### TASK OBJECTIVE
In the listing that follows, locate the line containing "Given: Redo the last undone action" and the line containing "You are a computer-use agent.". Retype exactly those two lines and every line between them, and nothing more.
── DATA SHOWN
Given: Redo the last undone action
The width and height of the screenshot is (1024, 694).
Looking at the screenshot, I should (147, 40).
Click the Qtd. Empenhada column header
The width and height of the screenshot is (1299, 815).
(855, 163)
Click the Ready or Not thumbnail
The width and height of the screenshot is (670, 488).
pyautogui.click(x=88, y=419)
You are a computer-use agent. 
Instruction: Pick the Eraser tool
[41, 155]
────
── DATA SHOWN
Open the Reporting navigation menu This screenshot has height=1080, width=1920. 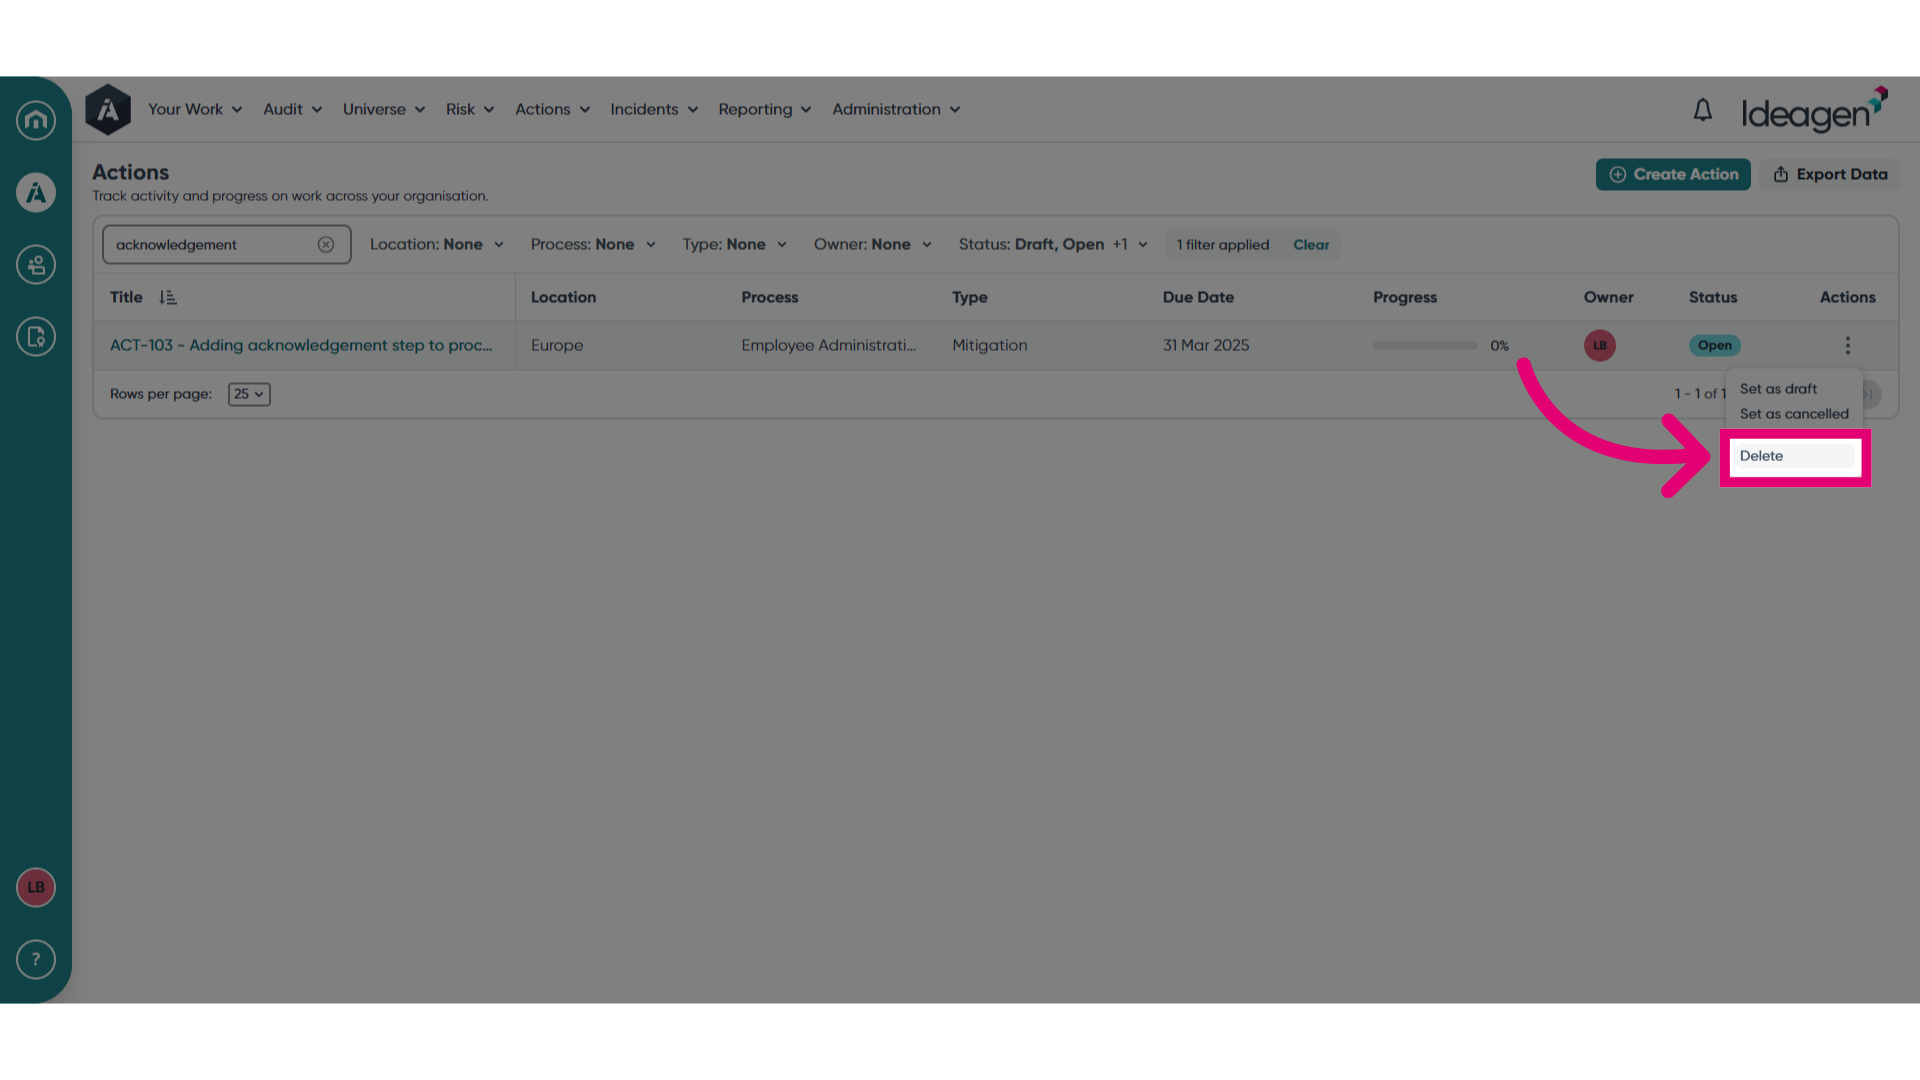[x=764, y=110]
────
── DATA SHOWN
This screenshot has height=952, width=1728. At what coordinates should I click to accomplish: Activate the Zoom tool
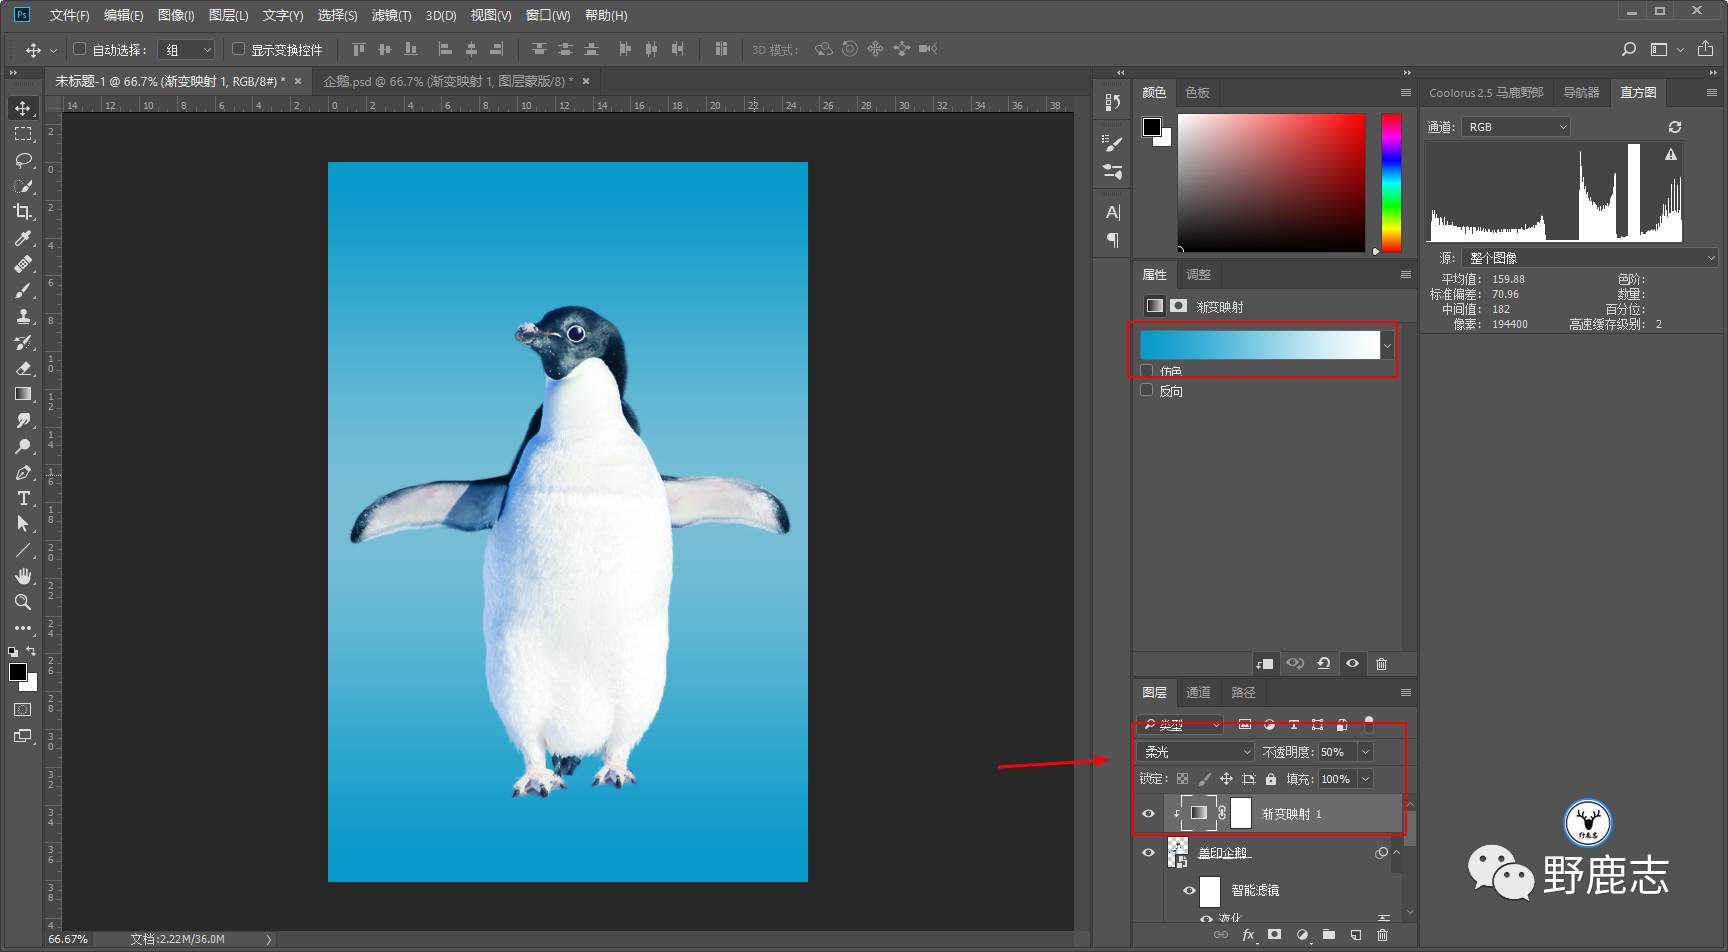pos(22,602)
────
### SOLUTION TO THE PROBLEM
Given: Redo the last undone action
The width and height of the screenshot is (1024, 694).
Looking at the screenshot, I should (147, 40).
Click the Qtd. Empenhada column header
The width and height of the screenshot is (1299, 815).
(855, 163)
Click the Ready or Not thumbnail
The width and height of the screenshot is (670, 488).
pyautogui.click(x=88, y=419)
You are a computer-use agent. 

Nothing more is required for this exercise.